Sunday, June 20, 2010

breakthrough

i was very inspired by philip mantofa's sermon today. with how my spiritual life has been going downhill lately, i came home and spent some time with God, just praying and singing. i want to be used by God to win lives and tell the world about how much Jesus loves them. and this requires a courage and determination i do not possess. so i want to learn as well to rely on God for everything, knowing that i am weak and He is strong. but in every case, i will not back down, i will try my best. today philip mantofa challenged the whole congregation to spend half an hour a day praying for our nation and its people. i wanted to promise God i would but i'm so afraid of letting Him down again. but i realized, throughout my spiritual life, i've always wanted to go from A to M. i wanted to be the superpower christian that is so deeply in love with God and because i just hated being where i am, being stagnant without growth. but everytime i'd try, i wouldn't be able to do it and consequently i'd give up and stay at A, complaining and moaning. but today i realized, i must start with A to B. that no matter how many times i fall, i must still go step my step, taking baby steps in Christ before i grow to strides and consequently runs. and i realized too that to choose baby steps is to admit that my relationship with God needs work, that i'm nowhere near as perfect as i pretend to be. but i gotta be honest and shame the devil right? so today i make my first step. to recommit to God but by putting all my faith in Him to lead, with a new heart and a new will. and we both know somewhere down the line i will fall again, but i will keep fighting and i will keep believing.

also, i think i need initiative to progress. i'm gonna begin a facebook and tv limitation if not fast. because only by removing all these poisons and time thiefs from my life will i be able to move forward. the Bible says to deny yourself, take up the cross and follow Christ. and this is my choice today, because i am tired of being a sunday christian. i'm tired of masks of perfection and pretending to be better than i am. i'm tired of always saying i miss God when He's right there, when He didn't leave me but instead i left Him. i want to live the life that God intended for me, to be so secure in His love that nothing else matters, not even if people call me some religious nut, not even when i'm seen as weird, because i've got the greatest gift. i've got Jesus in my heart. and maybe if i do reach the point of having nothing, that's when i can finally understand how He can be my everything.

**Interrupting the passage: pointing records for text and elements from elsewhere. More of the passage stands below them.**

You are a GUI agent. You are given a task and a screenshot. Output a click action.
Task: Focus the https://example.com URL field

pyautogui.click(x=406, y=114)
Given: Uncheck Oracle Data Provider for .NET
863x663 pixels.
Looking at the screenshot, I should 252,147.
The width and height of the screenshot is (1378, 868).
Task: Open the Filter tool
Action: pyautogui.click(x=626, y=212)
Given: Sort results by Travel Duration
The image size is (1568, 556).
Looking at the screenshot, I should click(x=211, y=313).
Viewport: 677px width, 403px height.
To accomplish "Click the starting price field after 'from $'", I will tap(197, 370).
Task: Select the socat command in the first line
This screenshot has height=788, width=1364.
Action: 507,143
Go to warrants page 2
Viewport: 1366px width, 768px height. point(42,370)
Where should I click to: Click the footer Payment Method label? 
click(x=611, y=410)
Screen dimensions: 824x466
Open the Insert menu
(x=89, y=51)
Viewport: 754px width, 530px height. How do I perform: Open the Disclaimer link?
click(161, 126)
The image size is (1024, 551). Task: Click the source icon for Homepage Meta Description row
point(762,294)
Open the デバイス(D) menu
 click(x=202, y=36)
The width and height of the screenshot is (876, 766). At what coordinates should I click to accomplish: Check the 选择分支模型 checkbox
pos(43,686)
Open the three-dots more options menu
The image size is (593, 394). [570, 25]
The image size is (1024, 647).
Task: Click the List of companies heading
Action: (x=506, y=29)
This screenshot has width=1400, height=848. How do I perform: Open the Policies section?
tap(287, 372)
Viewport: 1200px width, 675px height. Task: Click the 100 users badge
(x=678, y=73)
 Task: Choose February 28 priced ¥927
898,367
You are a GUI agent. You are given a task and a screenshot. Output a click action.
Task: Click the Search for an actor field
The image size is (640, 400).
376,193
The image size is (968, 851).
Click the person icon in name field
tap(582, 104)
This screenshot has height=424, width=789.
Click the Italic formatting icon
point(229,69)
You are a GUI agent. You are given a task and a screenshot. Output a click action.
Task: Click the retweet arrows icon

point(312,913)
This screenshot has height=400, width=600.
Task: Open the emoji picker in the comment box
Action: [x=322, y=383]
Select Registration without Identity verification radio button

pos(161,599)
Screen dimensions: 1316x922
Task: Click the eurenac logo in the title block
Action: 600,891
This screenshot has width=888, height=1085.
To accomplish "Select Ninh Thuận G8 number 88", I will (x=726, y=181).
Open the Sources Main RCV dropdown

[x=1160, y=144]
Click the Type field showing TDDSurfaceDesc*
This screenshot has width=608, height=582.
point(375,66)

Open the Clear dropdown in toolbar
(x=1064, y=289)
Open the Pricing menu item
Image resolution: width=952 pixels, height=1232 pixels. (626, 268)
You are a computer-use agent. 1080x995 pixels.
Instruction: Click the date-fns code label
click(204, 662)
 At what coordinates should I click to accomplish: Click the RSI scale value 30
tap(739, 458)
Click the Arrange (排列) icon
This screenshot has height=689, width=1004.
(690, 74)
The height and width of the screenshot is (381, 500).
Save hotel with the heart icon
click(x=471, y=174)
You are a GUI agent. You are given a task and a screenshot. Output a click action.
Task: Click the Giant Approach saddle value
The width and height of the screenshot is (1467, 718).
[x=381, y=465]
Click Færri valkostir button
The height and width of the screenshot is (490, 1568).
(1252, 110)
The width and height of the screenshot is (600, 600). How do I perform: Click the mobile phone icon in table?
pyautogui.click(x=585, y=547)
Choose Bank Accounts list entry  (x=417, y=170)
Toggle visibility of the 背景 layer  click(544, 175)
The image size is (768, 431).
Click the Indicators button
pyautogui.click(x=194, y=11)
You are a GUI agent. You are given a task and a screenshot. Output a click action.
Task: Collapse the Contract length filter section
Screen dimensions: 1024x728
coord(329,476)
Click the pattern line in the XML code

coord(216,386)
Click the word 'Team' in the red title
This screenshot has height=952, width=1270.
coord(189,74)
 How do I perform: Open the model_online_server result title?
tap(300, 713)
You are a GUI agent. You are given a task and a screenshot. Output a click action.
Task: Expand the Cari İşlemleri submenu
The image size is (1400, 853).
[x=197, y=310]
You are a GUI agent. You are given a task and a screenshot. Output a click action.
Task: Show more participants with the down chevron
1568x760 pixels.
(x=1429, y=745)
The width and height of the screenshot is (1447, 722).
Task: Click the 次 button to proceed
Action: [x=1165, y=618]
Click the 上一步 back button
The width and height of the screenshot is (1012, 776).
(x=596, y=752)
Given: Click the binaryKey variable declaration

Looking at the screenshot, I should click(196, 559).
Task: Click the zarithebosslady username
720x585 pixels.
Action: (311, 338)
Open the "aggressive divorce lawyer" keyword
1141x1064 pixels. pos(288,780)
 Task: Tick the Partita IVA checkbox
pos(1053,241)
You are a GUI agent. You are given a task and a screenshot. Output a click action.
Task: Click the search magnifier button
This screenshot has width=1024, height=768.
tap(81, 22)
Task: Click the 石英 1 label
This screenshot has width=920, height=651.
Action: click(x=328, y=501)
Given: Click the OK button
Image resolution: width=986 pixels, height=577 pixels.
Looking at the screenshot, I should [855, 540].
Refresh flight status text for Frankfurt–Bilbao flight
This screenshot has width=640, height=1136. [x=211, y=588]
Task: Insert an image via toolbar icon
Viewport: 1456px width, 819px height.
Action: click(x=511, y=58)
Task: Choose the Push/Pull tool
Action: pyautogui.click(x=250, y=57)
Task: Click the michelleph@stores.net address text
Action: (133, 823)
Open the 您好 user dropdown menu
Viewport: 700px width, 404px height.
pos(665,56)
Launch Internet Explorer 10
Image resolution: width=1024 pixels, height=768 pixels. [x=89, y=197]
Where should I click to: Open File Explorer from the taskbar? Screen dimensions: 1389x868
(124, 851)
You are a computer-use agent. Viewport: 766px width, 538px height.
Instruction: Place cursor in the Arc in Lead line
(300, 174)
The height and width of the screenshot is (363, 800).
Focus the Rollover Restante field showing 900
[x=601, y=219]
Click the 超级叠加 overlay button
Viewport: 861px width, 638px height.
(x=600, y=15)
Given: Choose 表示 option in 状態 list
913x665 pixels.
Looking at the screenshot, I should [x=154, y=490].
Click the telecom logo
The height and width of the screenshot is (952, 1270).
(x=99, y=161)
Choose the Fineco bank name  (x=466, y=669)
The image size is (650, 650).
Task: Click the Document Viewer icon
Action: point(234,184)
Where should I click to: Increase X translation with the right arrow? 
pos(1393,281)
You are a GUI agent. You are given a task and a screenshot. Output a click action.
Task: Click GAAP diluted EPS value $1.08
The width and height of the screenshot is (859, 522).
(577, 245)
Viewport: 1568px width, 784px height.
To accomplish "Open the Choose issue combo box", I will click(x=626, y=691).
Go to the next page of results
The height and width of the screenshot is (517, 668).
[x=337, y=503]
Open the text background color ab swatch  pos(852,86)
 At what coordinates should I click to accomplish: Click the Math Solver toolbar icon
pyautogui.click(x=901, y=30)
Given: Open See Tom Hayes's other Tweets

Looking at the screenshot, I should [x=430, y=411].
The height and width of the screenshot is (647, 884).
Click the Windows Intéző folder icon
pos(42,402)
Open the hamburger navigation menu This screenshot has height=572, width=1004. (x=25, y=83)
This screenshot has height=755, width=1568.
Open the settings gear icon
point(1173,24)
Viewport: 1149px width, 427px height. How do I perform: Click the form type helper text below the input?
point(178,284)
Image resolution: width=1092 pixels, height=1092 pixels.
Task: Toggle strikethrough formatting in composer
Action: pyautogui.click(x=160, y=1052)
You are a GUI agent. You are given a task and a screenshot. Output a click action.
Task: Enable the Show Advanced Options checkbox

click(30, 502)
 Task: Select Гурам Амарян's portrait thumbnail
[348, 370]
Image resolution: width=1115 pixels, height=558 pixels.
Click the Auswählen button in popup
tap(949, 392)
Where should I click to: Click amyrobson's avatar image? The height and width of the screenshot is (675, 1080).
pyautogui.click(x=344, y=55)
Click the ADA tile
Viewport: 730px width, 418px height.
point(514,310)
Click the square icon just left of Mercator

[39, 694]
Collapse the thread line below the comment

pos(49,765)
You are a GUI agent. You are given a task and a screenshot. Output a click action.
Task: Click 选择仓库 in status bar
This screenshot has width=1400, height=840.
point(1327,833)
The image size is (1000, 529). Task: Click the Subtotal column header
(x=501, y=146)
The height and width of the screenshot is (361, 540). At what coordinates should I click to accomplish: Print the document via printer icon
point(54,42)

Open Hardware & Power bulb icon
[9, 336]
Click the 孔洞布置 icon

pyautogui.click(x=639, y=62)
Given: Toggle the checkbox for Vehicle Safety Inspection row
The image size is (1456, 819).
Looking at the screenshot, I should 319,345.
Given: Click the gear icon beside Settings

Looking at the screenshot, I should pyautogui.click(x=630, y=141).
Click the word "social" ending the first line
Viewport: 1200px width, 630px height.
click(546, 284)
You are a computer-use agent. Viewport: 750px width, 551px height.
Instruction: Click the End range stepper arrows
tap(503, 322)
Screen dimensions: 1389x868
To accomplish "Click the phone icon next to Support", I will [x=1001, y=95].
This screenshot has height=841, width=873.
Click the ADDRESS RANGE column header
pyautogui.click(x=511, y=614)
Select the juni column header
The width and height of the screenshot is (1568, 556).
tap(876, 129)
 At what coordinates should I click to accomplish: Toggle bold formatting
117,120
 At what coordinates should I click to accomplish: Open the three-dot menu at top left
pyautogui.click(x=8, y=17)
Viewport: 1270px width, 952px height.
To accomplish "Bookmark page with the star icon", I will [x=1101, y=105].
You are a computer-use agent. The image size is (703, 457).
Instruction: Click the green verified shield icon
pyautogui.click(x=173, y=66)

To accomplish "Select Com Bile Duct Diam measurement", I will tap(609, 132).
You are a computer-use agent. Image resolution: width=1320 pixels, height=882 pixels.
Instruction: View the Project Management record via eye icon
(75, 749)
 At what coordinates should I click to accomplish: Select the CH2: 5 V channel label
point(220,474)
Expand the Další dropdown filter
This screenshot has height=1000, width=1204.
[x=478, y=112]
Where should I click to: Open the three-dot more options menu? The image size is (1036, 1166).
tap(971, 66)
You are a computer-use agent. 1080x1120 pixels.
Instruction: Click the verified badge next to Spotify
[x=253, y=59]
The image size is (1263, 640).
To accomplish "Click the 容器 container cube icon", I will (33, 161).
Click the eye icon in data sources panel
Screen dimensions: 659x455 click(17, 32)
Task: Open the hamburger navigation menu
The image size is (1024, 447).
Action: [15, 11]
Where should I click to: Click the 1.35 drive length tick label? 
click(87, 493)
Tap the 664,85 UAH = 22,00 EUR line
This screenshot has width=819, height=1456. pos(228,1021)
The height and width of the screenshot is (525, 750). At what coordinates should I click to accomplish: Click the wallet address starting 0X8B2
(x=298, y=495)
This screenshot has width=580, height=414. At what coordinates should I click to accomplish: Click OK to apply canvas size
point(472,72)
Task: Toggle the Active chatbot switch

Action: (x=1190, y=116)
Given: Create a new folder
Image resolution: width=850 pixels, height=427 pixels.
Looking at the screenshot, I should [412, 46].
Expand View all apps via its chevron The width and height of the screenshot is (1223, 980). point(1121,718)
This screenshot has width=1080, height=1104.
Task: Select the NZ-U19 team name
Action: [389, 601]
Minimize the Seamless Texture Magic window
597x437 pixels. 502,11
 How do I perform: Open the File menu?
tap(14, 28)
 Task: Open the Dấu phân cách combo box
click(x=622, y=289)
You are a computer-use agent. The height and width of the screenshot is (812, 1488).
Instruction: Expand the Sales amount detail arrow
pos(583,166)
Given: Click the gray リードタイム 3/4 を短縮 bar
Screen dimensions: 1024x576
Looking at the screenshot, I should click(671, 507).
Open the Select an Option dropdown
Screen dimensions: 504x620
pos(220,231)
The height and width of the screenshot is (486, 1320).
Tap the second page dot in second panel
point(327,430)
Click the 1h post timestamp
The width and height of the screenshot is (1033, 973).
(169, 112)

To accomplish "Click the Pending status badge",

and today i write this post not to boast to the world, but to say with honesty that i will try again. that this is my covenant today, something that is between me and God. and this post will be posted as a reminder to me that i chose this life, i chose to commit and i must find the will to do so.

i believe that in my commitment, i will see breakthroughs start to happen. breakthroughs in my studies, in my family, in my leadership, in church and in greater things even i cannot imagine. in my life i've always felt bound, like i always be able to do only so much, i never could make a better grade, or be a better limited. but i truly believe now that God can tear down the walls in my life.

this was the song than became my prayer today, a new song i sung unto the Lord.
Brokenness, brokenness is what i long for
Brokenness is what i need
Brokenness, brokenness is what You want for me
Take my life, and mold it,
Take my mind, transform it,
Take my will, conform it,
to Yours, to Yours, o Lord


i believe in a God that does the impossible everyday. i believe in a God who can make miracles happen and a God who wants us to rise up. so Lord Jesus, use me i pray, not as a mighty Christian but as a humble servant, who's ready to do Your will, no matter what the cost.

so it's never too late for you to go back to God and pray for a new start. His blood has cleansed once and for all. if you are reading this now and you feel lost, like your relationship with God is hanging by a thread, then do not lose hope. i discovered, it's a matter of will. your relationship with God should not be based on feelings, be it laziness or loneliness or quietness, but it should be so much more that that. He loves you deeply, don't ever doubt that. and He's calling you to come home, to come back into His loving arms. and if like me, you've tried a million times and yet you've failed a million times too, then take heart, do this with me, and try one more time. this might just be your breakthrough.